In light of recent work attacks, many business people are wondering whether they should scrap Microsoft's Internet Information Server. There are no simple answers to that question.
For starters, IIS is a big, fat target for virus writers (and critics). Its sheer market penetration makes it a high-profile target. Moreover, Microsoft also has the ire of many virus writers, who love embarrassing Redmond.
Responsibility for the attacks depends on whom you ask. Microsoft accuses the security community of circulating detailed information about the vulnerabilities. Security experts accuse Microsoft of shoddy development and users for not patching their systems. Actual IIS users just want to be protected.
Over the summer, the Code Red worm hit IIS servers exploiting a known vulnerability. Just a few weeks later, the more complex Nimda worm erupted. Nimda took advantage of the same vulnerability but could also spread through Web page viewing and e-mail attachments.

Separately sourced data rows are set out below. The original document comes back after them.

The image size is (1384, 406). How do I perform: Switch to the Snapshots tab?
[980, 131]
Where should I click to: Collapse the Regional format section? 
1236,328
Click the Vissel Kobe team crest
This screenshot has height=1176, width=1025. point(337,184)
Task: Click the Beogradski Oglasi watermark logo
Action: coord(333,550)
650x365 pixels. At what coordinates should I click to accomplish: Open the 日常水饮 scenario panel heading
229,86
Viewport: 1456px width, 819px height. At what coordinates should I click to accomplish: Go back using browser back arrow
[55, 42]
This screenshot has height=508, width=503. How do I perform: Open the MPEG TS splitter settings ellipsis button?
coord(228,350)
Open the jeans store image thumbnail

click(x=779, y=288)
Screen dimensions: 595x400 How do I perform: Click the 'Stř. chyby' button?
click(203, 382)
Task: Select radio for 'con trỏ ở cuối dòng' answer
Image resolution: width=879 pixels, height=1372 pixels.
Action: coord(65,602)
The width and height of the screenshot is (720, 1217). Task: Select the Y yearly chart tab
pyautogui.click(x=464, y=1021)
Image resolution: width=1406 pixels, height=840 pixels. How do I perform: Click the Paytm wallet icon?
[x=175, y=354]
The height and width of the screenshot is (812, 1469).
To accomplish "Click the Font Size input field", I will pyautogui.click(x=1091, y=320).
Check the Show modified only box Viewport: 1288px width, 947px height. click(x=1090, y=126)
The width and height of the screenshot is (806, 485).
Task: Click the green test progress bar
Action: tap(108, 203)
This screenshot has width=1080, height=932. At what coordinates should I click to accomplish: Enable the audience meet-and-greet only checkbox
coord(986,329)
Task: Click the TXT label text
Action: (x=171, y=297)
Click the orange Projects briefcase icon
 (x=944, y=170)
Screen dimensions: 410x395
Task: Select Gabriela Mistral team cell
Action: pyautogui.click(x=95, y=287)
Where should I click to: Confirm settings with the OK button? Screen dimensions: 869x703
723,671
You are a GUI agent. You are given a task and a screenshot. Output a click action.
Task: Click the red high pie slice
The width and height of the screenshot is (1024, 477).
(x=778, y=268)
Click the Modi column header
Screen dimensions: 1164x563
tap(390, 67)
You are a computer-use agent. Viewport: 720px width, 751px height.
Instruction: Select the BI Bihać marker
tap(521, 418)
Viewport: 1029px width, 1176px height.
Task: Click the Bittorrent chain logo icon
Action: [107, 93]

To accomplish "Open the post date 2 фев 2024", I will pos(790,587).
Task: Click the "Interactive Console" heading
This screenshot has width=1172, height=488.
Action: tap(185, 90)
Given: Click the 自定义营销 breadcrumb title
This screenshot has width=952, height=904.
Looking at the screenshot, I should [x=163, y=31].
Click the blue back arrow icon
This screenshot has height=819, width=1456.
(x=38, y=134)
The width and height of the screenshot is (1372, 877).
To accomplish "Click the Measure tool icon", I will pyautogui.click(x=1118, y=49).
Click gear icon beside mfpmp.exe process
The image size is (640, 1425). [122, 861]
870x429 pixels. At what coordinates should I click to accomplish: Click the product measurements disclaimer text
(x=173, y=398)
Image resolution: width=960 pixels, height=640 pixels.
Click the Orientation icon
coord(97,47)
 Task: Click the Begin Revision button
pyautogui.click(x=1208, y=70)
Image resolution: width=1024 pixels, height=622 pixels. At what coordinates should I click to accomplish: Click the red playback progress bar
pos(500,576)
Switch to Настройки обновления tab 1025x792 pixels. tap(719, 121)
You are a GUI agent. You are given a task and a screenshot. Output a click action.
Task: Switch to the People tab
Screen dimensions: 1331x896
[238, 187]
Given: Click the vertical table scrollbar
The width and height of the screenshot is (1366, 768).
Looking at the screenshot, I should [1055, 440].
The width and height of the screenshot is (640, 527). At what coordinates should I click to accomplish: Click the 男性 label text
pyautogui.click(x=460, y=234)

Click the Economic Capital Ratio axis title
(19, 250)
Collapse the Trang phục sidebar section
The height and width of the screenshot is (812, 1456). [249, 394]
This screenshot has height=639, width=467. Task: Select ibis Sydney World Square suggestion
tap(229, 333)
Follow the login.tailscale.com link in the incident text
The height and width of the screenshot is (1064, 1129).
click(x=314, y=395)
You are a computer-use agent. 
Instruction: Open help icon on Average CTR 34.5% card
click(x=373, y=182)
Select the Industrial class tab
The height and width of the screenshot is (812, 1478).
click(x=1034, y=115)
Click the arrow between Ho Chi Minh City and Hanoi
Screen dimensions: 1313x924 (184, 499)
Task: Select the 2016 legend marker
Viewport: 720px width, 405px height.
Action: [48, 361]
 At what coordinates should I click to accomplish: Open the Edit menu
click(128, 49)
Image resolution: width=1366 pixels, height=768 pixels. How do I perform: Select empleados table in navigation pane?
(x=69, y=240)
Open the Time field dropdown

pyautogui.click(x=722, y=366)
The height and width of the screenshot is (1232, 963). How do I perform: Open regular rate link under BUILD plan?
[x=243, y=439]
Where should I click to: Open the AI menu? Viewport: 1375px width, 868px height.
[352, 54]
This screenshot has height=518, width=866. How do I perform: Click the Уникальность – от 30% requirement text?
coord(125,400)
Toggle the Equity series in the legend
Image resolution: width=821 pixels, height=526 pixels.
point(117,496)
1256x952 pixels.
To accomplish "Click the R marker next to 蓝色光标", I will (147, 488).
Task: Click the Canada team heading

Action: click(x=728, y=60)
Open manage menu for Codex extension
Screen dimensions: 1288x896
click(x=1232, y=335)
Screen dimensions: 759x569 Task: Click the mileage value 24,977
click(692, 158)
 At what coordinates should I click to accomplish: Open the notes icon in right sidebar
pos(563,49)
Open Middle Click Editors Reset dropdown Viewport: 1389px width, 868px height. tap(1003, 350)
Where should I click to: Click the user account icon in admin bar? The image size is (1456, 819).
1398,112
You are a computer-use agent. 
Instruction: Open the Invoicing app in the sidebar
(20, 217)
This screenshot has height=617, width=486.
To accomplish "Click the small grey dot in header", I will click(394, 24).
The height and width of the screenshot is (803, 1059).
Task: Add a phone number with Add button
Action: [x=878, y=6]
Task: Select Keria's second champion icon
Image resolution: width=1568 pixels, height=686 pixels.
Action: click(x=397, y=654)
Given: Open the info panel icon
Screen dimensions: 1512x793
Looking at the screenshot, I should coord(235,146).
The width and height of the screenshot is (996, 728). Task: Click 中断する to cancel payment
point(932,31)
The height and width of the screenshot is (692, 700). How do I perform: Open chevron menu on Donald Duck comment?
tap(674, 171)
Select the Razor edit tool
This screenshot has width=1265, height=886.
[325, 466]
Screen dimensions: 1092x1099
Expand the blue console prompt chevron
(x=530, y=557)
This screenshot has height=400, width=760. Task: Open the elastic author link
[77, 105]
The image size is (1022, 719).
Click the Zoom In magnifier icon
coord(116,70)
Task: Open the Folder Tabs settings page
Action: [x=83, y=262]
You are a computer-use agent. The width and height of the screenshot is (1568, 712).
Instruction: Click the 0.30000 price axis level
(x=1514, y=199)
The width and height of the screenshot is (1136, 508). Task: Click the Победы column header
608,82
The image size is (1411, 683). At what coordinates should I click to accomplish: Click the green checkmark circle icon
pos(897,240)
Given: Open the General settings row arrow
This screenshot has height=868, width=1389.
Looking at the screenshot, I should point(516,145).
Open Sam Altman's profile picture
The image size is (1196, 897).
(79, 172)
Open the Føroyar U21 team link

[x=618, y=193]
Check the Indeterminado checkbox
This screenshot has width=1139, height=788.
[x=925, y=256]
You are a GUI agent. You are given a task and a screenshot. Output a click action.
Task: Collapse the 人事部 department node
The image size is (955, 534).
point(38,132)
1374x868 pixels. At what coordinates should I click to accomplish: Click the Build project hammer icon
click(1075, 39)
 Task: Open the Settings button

Both Code Red and Nimda exploited a vulnerability that has been known for at least two years. Moreover, users saw the damage of Code Red (estimated in the billions for lost productivity) could have patched their systems for Nimda thus minimizing that outbreak.
Is migration the answer?
Last month, Stamford, Conn.-based analyst firm Gartner Inc. released an advisory recommending "enterprises hit by both Code Red and Nimda immediately investigate alternatives to IIS" such as Sun Microsystems' iPlanet Web server or the open source Apache Web server. "Although these Web servers have required some security patches, they have much better security records than IIS and are not under active attack by the vast number of virus and worm writers," the advisory said.
Securing IIS servers -- with virtually weekly patches -- makes the product have a high cost of ownership, Gartner concluded.
Yet migration may be overkill, said Tom Mullen, CIO and chief software architect for AnchorIS.com, a developer of secure, enterprise-based accounting software. "Let's suppose the government saw that semi-trucks got into less accidents than passenger cars and said everybody had to buy a semi," he said.
Open source Apache Web server doesn't offer the functionality of IIS. It may work for static Web pages but not necessarily for the e-business applications people created for IIS, Mullen said. Moreover, switching to other products may require more skills than a NT or Windows 2000 shop has.
"If a company can't keep a Windows server secure then they would have a hell of a time keeping a Unix or Linux box secure," Mullen added.
IIS's ease of use is a factor in the recent worm attacks on a couple of levels. First, many users tend to install the product "out of the box" with all the default features, Mullen said. Users should only install exactly what they need to minimize its exposure.
Second, IIS's ease of use has lulled some users into a false sense of security. Many of these people don't keep up on Microsoft patch notices.
Tony Northrup agrees that some IIS users "underestimate the responsibility of running a Web server." However, the time and effort of a full-scale migration is greater than installing even frequent security patches, said Northrup, a Web administration expert and author of "Introducing Windows 2000 Server and NT Network Plumbing."
Other Web server platforms also require patches "but not as many, and if you miss a patch, the chances are much lower that the vulnerability will be exploited," Northrup said. There is an alternative to migration, namely having an outsourcing company manage IIS server (including patches), he added.
Microsoft answers criticism
Microsoft has answered the criticism. Last month, it announced a security initiative. The Strategic Technology Protection Program gives users security tools that among other things make patches and other updates easier. Free technical support for security will also be provided. Microsoft also plans to automate security updates. IIS 6, the next release of the product, will come of the box with set to the highest security settings.
"Many people have faulted the patching process itself for the low uptake rate. Fair enough -- we do need to make it easier for users to keep their systems secure," Scott Culp, manager of the Microsoft Security Response Center, wrote in an essay on Microsoft's Web site.
Incidentally, Web sites using IIS rose 1.1% to 3,905,978 in September from August, according to the Netcraft Web Server Survey. Sites using the open source Apache Web server rose just over half a percent to 7,924,169.